### Extrait fourni
------------------------------------------------------------

Premièrement, si vous croyez la déposition de l’accusé, manifestement vous devez prononcer l’acquittement.

 

Deuxièmement, si vous ne croyez pas le témoignage de l’accusé, mais si vous avez un doute raisonnable, vous devez prononcer l’acquittement.

 

Troisièmement, même si vous n’avez pas de doute à la suite de la déposition de l’accusé, vous devez vous demander si, en vertu de la preuve que vous acceptez, vous êtes convaincus hors de tout doute raisonnable par la preuve de la culpabilité de l’accusé.

 

[24]      Ce critère a été énoncé principalement pour éviter que le juge des faits ne procède en déterminant quelle preuve il croit  : celle produite par l’accusé ou celle présentée par la poursuite. Cependant, il est également clair que la Cour suprême du Canada a souvent répété qu’il n’est pas nécessaire de réciter cette formule mot à mot comme une incantation (voir l’arrêt R c S (WD), [1994] 3 RCS 521, à la page 533).

 

[25]      La Cour ne doit pas tomber dans le piège de choisir entre deux versions ou de donner l’impression de l’avoir fait. Comme la Cour suprême du Canada l’a récemment déclaré au paragraphe 21 de l’arrêt R c Vuradin, 2013 CSC 38 :

 

La question primordiale qui se pose dans une affaire criminelle est de savoir si, compte tenu de l’ensemble de la preuve, il subsiste dans l’esprit du juge des faits un doute raisonnable quant à la culpabilité de l’accusé : W. (D.), p. 758. L’ordre dans lequel le juge du procès énonce des conclusions relatives à la crédibilité des témoins n’a pas de conséquences dès lors que le principe du doute raisonnable demeure la considération primordiale. Un verdict de culpabilité ne doit pas être fondé sur un choix entre la preuve de l’accusé et celle du ministère public : R. c. C.L.Y., 2008 CSC 2, [2008] 1 R.C.S. 5, par. 6-8. Les juges de première instance n’ont cependant pas l’obligation d’expliquer par le menu le cheminement qu’ils ont suivi pour arriver au verdict : voir R. c. Boucher, 2005 CSC 72, [2005] 3 R.C.S. 499, par. 29.

 

[26]      Pour que la Cour tire la conclusion selon laquelle le caporal Murphy est coupable de l’infraction d’avoir frappé le cavalier Morin, son subordonné par le grade, la poursuite doit prouver hors de tout doute raisonnable les éléments essentiels suivants :

 

a)                  l’identité du caporal Murphy en tant qu’auteur de l’infraction alléguée;

 

b)                  la date de l’infraction;

 

c)                  l’endroit de l’infraction;

 

d)                 le fait que le caporal Murphy a frappé le cavalier Morin;

 

e)                  le fait que le cavalier Morin était un subordonné par le grade du caporal Murphy;

 

f)                   l’état d’esprit répréhensible du caporal Murphy.

 

[27]      En fait, les deux parties ont présenté des preuves selon lesquelles la Cour doit seulement trancher une seule question, celle de l’état d’esprit répréhensible du caporal Murphy.

------------------------------------------------------------

### Données fournies
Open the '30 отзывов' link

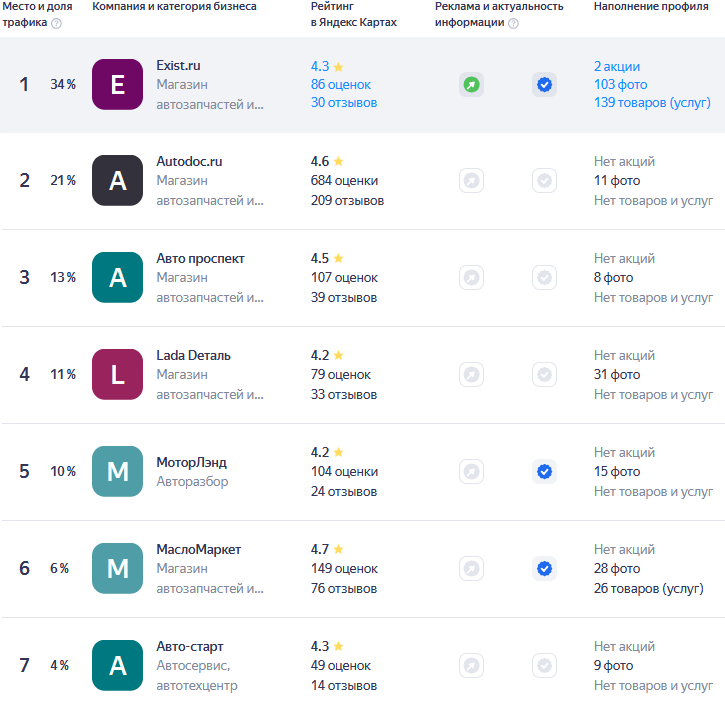344,103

------------------------------------------------------------

### Liste des tâches
a - Recopiez, s'il vous plaît, le passage de l'extrait fourni qui va de « Premièrement, si vous » jusqu'à « raisonnable, vous devez prononcer l’acquittement. ».
b - Pour chacune des affirmations suivantes, dites par oui ou par non si elle concorde avec l'extrait fourni, en citant à l'identique les mots qui tranchent. (i) La Cour suprême du Canada exige que la formule soit récitée mot à mot. (ii) Les deux parties ont présenté des preuves selon lesquelles la Cour n'a qu'une seule question à trancher, celle de l'état d'esprit répréhensible du caporal Murphy. (iii) Les juges de première instance doivent expliquer par le menu le cheminement qui les a conduits au verdict.

### Réponses complètes
a -
Premièrement, si vous croyez la déposition de l’accusé, manifestement vous devez prononcer l’acquittement.

 

Deuxièmement, si vous ne croyez pas le témoignage de l’accusé, mais si vous avez un doute raisonnable, vous devez prononcer l’acquittement.

b -
(i) Non : « il n’est pas nécessaire de réciter cette formule mot à mot comme une incantation »
(ii) Oui : « la Cour doit seulement trancher une seule question, celle de l’état d’esprit répréhensible du caporal Murphy »
(iii) Non : « Les juges de première instance n’ont cependant pas l’obligation d’expliquer par le menu le cheminement qu’ils ont suivi pour arriver au verdict »